Journal: Russian Journal of Genetics | Year: 2007

Abstract:

Y-chromosomal haplogroups composition and frequencies were analyzed in Northern and Southern Altaians. In the gene pool of Altaians a total of 18 Y-chromosomal haplogroups were identified, including C3xM77, C3c, DxM15, E, F*, J2, I1a, I1b, K*, N*, N2, N3a, O3, P*, Q*, R1*, R1a1, and R1b3. The structuring nature of the Altaic gene pool is determined by the presence of the Caucasoid and Mongoloid components, along with the ancient genetic substratum, marked by the corresponding Western and Eastern Eurasian haplogroups. Haplogroup R1a1 prevailed in both ethnic groups, accounting for about 53 and 38% of paternal lineages in Southern and Northern Altaians, respectively. This haplogroup is thought to be associated with the eastward expansion of early Indo-Europeans, and marks Caucasoid element in the gene pools of South Siberian populations. Similarly to haplogroup K*, the second frequent haplogroup Q* represents paleo-Asiatic marker, probably associated with the Ket and Samoyedic contributions to the Altaic gene pool. The presence of lineages N2 and N3a can be explained as the contribution of Finno-Ugric tribes, assimilated by ancient Turks. The presence of haplogroups C3xM77, C3c, N*, and O3 reflects the contribution of Central Asian Mongoloid groups. These haplogroups, probably, mark the latest movements of Mongolian migrants from the territory of contemporary Tuva and Mongolia. The data of factor analysis, variance analysis, cluster analysis, and phylogenetic analysis point to substantial genetic differentiation of Northern and Southern Altaians. The differences between Northern and Southern Altaians in the haplogroup composition, as well as in the internal haplotype structure were demonstrated.

Peoples: - | Places: - | Topics: - | DNA Type: Y-DNA

Gene Pool Structure of Eastern Ukrainians as Inferred from the Y-Chromosome Haplogroups

Journal: Russian Journal of Genetics | Year: 2004

Abstract:

Y chromosomes from representative sample of Eastern Ukrainians (94 individuals) were analyzed for composition and frequencies of haplogroups, defined by 11 biallelic loci located in non-recombining part of the chromosome (SRY1532, YAP, 92R7, DYF155S2, 12f2, Tat, M9, M17, M25,M89, andM56). In the Ukrainian gene, pool six haplogroups were revealed: E, F (including G and I), J, N3, P, and R1a1. These haplogroups were earlier detected in a study of Y-chromosome diversity on the territory of Europe as a whole.
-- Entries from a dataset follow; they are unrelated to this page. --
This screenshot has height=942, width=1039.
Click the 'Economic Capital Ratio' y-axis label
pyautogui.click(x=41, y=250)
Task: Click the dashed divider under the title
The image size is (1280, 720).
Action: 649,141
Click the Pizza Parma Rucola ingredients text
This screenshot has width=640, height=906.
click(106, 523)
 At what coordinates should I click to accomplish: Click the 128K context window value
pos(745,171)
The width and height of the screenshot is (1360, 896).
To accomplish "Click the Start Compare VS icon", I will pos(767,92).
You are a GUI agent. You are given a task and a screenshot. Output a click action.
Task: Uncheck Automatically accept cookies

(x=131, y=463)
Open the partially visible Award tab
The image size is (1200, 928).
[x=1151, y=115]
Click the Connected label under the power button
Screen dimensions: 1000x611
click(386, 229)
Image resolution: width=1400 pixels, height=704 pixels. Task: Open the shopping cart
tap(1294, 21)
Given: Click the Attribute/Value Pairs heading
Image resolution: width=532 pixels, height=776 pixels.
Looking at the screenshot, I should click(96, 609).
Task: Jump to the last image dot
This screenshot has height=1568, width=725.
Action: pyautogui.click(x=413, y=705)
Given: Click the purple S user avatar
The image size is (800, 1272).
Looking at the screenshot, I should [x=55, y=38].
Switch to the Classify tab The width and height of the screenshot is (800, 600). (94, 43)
The major haplogroup in the Ukrainian gene pool, haplogroup R1a1 (earlier designated HG3), accounted for about 44% of all Y chromosomes in the sample examined. This haplogroup is thought to mark the migration patterns of the early Indo-Europeans and is associated with the distribution of the Kurgan archaeological culture. The second major haplogroup is haplogroup F (21.3%), which is a combination of the lineages differing by the time of appearance. Haplogroup P found with the frequency of 9.6%, represents the genetic contribution of the population originating from the ancient autochthonous population of Europe. Haplogroups J and E (11.7 and 4.2%, respectively) mark the migration patterns of the Middle-Eastern agriculturists during the Neolithic. The presence of the N3 lineage (9.6%) is likely explained by a contribution of the assimilated Finno–Ugric tribes. The data on the composition and frequencies of Y-chromosome haplogroups in the sample studied substantially supplement the existing picture of the male lineage distribution in the Eastern Slav population.